Stored data:
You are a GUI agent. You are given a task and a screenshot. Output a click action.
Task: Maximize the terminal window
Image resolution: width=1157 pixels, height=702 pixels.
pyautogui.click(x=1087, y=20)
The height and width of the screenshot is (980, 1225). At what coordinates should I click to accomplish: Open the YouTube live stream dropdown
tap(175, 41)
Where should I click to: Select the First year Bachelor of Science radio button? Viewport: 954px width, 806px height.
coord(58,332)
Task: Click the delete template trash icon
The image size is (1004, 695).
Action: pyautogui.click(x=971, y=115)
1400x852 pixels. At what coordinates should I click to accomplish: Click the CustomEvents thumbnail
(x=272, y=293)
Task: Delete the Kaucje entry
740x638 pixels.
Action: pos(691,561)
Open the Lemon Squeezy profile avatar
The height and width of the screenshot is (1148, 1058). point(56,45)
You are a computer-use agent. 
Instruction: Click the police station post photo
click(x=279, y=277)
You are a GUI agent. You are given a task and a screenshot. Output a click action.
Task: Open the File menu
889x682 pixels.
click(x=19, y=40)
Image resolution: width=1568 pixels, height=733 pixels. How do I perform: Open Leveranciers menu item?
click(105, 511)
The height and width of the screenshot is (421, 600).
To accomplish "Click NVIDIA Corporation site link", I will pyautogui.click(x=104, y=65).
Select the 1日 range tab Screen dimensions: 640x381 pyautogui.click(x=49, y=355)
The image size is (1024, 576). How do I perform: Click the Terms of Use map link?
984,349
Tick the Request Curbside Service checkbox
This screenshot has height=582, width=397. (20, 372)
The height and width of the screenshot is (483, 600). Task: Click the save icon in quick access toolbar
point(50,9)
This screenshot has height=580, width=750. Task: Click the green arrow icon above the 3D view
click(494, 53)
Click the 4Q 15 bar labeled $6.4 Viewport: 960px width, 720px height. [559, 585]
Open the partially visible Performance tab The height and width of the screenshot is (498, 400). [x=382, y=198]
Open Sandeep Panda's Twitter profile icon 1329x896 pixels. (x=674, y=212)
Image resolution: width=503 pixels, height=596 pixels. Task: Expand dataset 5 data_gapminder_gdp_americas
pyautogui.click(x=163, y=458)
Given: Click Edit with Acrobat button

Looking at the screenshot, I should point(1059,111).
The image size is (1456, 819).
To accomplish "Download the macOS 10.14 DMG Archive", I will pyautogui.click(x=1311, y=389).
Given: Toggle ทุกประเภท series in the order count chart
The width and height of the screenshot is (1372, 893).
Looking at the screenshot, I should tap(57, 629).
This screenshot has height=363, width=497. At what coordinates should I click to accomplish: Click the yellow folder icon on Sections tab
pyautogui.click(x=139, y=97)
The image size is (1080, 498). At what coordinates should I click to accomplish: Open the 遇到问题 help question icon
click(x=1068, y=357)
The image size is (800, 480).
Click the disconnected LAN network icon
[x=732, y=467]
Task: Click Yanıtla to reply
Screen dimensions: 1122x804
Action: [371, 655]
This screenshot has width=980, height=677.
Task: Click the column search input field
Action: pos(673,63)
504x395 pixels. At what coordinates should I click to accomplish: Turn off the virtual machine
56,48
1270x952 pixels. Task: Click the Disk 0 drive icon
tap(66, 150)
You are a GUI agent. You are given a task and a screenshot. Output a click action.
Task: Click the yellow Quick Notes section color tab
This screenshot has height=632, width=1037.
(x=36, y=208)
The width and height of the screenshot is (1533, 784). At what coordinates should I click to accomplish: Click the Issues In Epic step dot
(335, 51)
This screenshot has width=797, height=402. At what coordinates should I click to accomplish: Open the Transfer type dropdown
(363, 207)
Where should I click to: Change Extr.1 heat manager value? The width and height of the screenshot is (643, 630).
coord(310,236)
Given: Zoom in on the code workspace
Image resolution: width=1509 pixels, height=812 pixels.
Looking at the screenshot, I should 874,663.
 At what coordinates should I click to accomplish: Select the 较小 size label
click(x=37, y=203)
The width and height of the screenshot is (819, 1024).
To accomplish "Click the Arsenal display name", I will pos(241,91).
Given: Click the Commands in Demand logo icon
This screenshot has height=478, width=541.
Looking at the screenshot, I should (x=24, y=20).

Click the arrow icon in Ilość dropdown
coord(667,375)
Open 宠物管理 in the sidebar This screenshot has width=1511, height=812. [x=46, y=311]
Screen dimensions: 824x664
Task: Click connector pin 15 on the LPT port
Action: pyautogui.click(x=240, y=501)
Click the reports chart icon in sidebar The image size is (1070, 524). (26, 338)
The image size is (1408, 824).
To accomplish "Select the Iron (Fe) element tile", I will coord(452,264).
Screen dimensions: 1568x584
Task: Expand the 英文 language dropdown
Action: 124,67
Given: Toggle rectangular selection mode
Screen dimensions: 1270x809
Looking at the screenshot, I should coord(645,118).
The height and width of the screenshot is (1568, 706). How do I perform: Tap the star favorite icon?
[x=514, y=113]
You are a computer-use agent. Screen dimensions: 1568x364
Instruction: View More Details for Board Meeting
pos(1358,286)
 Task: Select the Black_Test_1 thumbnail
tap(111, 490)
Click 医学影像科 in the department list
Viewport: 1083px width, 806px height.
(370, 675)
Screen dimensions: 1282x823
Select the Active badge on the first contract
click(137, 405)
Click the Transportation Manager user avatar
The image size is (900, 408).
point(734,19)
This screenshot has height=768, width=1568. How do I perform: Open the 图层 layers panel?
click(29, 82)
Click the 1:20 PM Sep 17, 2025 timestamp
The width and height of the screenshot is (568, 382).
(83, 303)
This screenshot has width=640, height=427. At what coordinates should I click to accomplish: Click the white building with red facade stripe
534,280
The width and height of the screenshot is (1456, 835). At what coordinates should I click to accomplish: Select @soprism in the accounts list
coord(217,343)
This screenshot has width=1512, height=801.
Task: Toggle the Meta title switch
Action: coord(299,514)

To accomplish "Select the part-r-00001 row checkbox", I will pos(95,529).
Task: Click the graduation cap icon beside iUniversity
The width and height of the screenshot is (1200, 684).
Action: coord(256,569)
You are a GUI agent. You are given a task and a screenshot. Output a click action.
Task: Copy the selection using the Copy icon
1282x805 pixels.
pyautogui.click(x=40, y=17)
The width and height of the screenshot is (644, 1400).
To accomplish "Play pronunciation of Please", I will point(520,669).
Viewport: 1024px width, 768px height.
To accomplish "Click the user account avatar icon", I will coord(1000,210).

### Requirement
The records shown above are to be copied exactly, every one of them.

### Written response
You are a GUI agent. You are given a task and a screenshot. Output a click action.
Task: Maximize the terminal window
Image resolution: width=1157 pixels, height=702 pixels.
pyautogui.click(x=1087, y=20)
The height and width of the screenshot is (980, 1225). At what coordinates should I click to accomplish: Open the YouTube live stream dropdown
tap(175, 41)
Where should I click to: Select the First year Bachelor of Science radio button? Viewport: 954px width, 806px height.
coord(58,332)
Task: Click the delete template trash icon
The image size is (1004, 695).
Action: pyautogui.click(x=971, y=115)
1400x852 pixels. At what coordinates should I click to accomplish: Click the CustomEvents thumbnail
(x=272, y=293)
Task: Delete the Kaucje entry
740x638 pixels.
Action: pos(691,561)
Open the Lemon Squeezy profile avatar
The height and width of the screenshot is (1148, 1058). point(56,45)
You are a computer-use agent. 
Instruction: Click the police station post photo
click(x=279, y=277)
You are a GUI agent. You are given a task and a screenshot. Output a click action.
Task: Open the File menu
889x682 pixels.
click(x=19, y=40)
Image resolution: width=1568 pixels, height=733 pixels. How do I perform: Open Leveranciers menu item?
click(105, 511)
The height and width of the screenshot is (421, 600).
To accomplish "Click NVIDIA Corporation site link", I will pyautogui.click(x=104, y=65).
Select the 1日 range tab Screen dimensions: 640x381 pyautogui.click(x=49, y=355)
The image size is (1024, 576). How do I perform: Click the Terms of Use map link?
984,349
Tick the Request Curbside Service checkbox
This screenshot has height=582, width=397. (20, 372)
The height and width of the screenshot is (483, 600). Task: Click the save icon in quick access toolbar
point(50,9)
This screenshot has height=580, width=750. Task: Click the green arrow icon above the 3D view
click(494, 53)
Click the 4Q 15 bar labeled $6.4 Viewport: 960px width, 720px height. [559, 585]
Open the partially visible Performance tab The height and width of the screenshot is (498, 400). [x=382, y=198]
Open Sandeep Panda's Twitter profile icon 1329x896 pixels. (x=674, y=212)
Image resolution: width=503 pixels, height=596 pixels. Task: Expand dataset 5 data_gapminder_gdp_americas
pyautogui.click(x=163, y=458)
Given: Click Edit with Acrobat button

Looking at the screenshot, I should point(1059,111).
The image size is (1456, 819).
To accomplish "Download the macOS 10.14 DMG Archive", I will pyautogui.click(x=1311, y=389).
Given: Toggle ทุกประเภท series in the order count chart
The width and height of the screenshot is (1372, 893).
Looking at the screenshot, I should tap(57, 629).
This screenshot has height=363, width=497. At what coordinates should I click to accomplish: Click the yellow folder icon on Sections tab
pyautogui.click(x=139, y=97)
The image size is (1080, 498). At what coordinates should I click to accomplish: Open the 遇到问题 help question icon
click(x=1068, y=357)
The image size is (800, 480).
Click the disconnected LAN network icon
[x=732, y=467]
Task: Click Yanıtla to reply
Screen dimensions: 1122x804
Action: [371, 655]
This screenshot has width=980, height=677.
Task: Click the column search input field
Action: pos(673,63)
504x395 pixels. At what coordinates should I click to accomplish: Turn off the virtual machine
56,48
1270x952 pixels. Task: Click the Disk 0 drive icon
tap(66, 150)
You are a GUI agent. You are given a task and a screenshot. Output a click action.
Task: Click the yellow Quick Notes section color tab
This screenshot has height=632, width=1037.
(x=36, y=208)
The width and height of the screenshot is (1533, 784). At what coordinates should I click to accomplish: Click the Issues In Epic step dot
(335, 51)
This screenshot has width=797, height=402. At what coordinates should I click to accomplish: Open the Transfer type dropdown
(363, 207)
Where should I click to: Change Extr.1 heat manager value? The width and height of the screenshot is (643, 630).
coord(310,236)
Given: Zoom in on the code workspace
Image resolution: width=1509 pixels, height=812 pixels.
Looking at the screenshot, I should 874,663.
 At what coordinates should I click to accomplish: Select the 较小 size label
click(x=37, y=203)
The width and height of the screenshot is (819, 1024).
To accomplish "Click the Arsenal display name", I will pos(241,91).
Given: Click the Commands in Demand logo icon
This screenshot has height=478, width=541.
Looking at the screenshot, I should (x=24, y=20).

Click the arrow icon in Ilość dropdown
coord(667,375)
Open 宠物管理 in the sidebar This screenshot has width=1511, height=812. [x=46, y=311]
Screen dimensions: 824x664
Task: Click connector pin 15 on the LPT port
Action: pyautogui.click(x=240, y=501)
Click the reports chart icon in sidebar The image size is (1070, 524). (26, 338)
The image size is (1408, 824).
To accomplish "Select the Iron (Fe) element tile", I will coord(452,264).
Screen dimensions: 1568x584
Task: Expand the 英文 language dropdown
Action: 124,67
Given: Toggle rectangular selection mode
Screen dimensions: 1270x809
Looking at the screenshot, I should coord(645,118).
The height and width of the screenshot is (1568, 706). How do I perform: Tap the star favorite icon?
[x=514, y=113]
You are a computer-use agent. Screen dimensions: 1568x364
Instruction: View More Details for Board Meeting
pos(1358,286)
 Task: Select the Black_Test_1 thumbnail
tap(111, 490)
Click 医学影像科 in the department list
Viewport: 1083px width, 806px height.
(370, 675)
Screen dimensions: 1282x823
Select the Active badge on the first contract
click(137, 405)
Click the Transportation Manager user avatar
The image size is (900, 408).
point(734,19)
This screenshot has height=768, width=1568. How do I perform: Open the 图层 layers panel?
click(29, 82)
Click the 1:20 PM Sep 17, 2025 timestamp
The width and height of the screenshot is (568, 382).
(83, 303)
This screenshot has width=640, height=427. At what coordinates should I click to accomplish: Click the white building with red facade stripe
534,280
The width and height of the screenshot is (1456, 835). At what coordinates should I click to accomplish: Select @soprism in the accounts list
coord(217,343)
This screenshot has width=1512, height=801.
Task: Toggle the Meta title switch
Action: coord(299,514)

To accomplish "Select the part-r-00001 row checkbox", I will pos(95,529).
Task: Click the graduation cap icon beside iUniversity
The width and height of the screenshot is (1200, 684).
Action: coord(256,569)
You are a GUI agent. You are given a task and a screenshot. Output a click action.
Task: Copy the selection using the Copy icon
1282x805 pixels.
pyautogui.click(x=40, y=17)
The width and height of the screenshot is (644, 1400).
To accomplish "Play pronunciation of Please", I will point(520,669).
Viewport: 1024px width, 768px height.
To accomplish "Click the user account avatar icon", I will coord(1000,210).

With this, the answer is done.